天然記念物というと動植物のイメージが強いものですが、地質や鉱物の中にも指定されているものがあります。これらの中には何百万年といった気が遠くなるような時間をかけて作られたものもあり、非常に貴重なものとなっています。
日本では17の地質・鉱物が特別天然記念物に指定されています。おさらくもっとも有名なのが山口県の秋吉台にある鍾乳洞でしょう。全国的に知られ、観光名所にもなっています。おなじく山口県にある「秋芳洞」も有名です。
ほかには長野県の白骨温泉にある噴湯丘と球状石灰石や秋田県の多摩川温泉にある北投石もよく知られた天然記念物でしょう。
さらに岐阜県の「根尾谷断層」「根尾谷の菊花石」、山梨県の「鳴沢熔岩樹型」、島根県にある「大根島の熔岩隧道」、宮城県の「鬼首の雌釜および雄釜間歇温泉」、愛媛県の「八釜の甌穴群」、岩手県の「根反の大珪化木」、富山県の「魚津埋没林」、群馬県の「浅間山熔岩樹型」、埼玉県の「御岳の鏡岩」、岩手県の「夏油温泉の石灰華」「焼走熔岩流」、 静岡県の「湧玉池」などが天然記念物に指定されています。

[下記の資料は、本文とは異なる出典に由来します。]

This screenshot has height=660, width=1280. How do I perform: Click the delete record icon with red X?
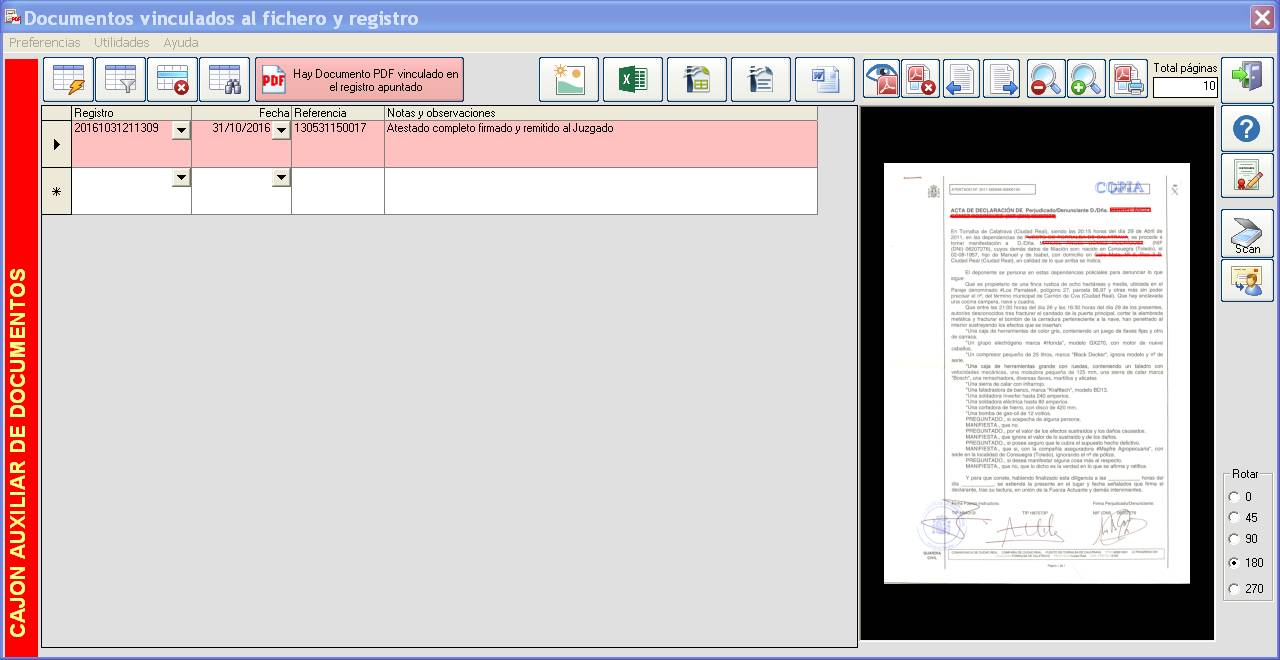click(x=172, y=79)
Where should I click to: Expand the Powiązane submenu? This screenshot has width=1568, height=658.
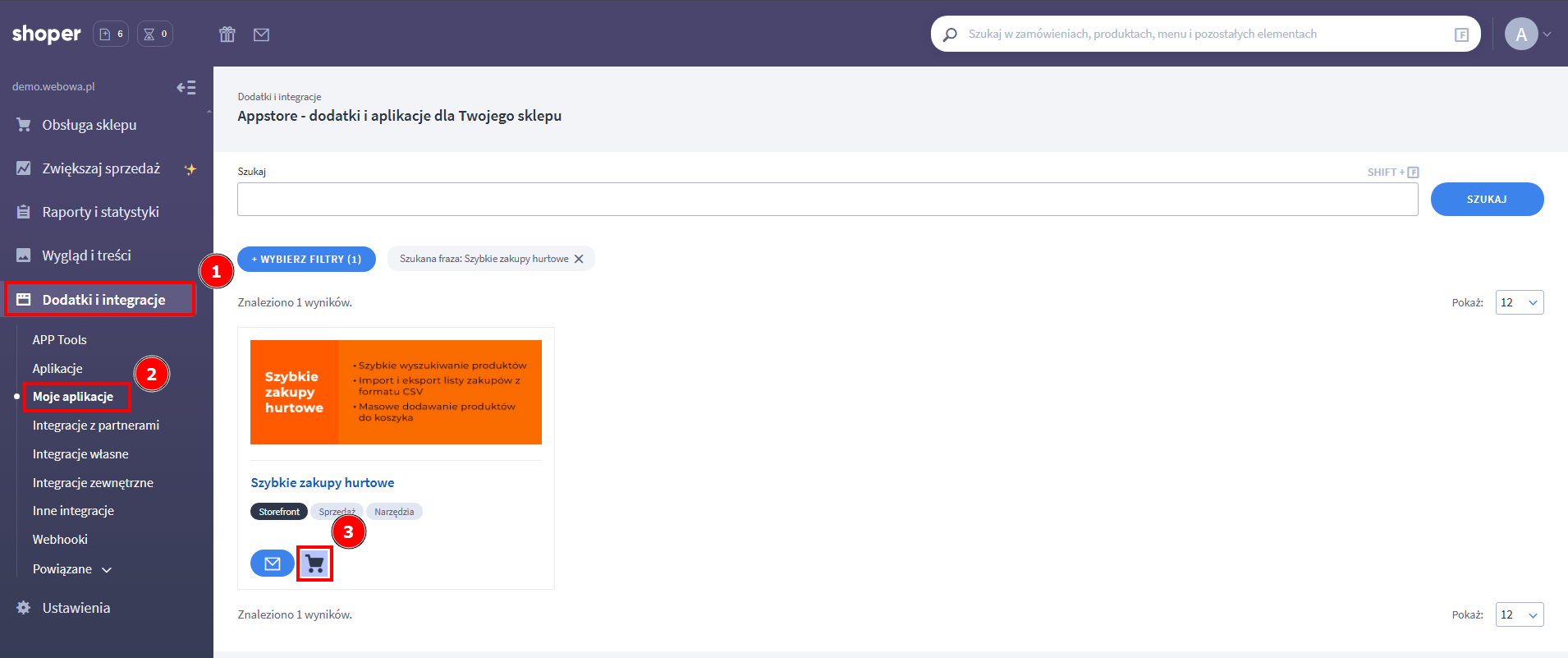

日本といえばいわずとしれた火山国。豊かな温泉からも理解できるように、多彩な自然光景に恵まれた国です。それだけに、こういった地質・鉱物の天然記念物も多数あります。大自然の驚異ともいえるこれら天然記念物。人間の手では決して生み出せないものだけに、動植物同様大事にしたいものです。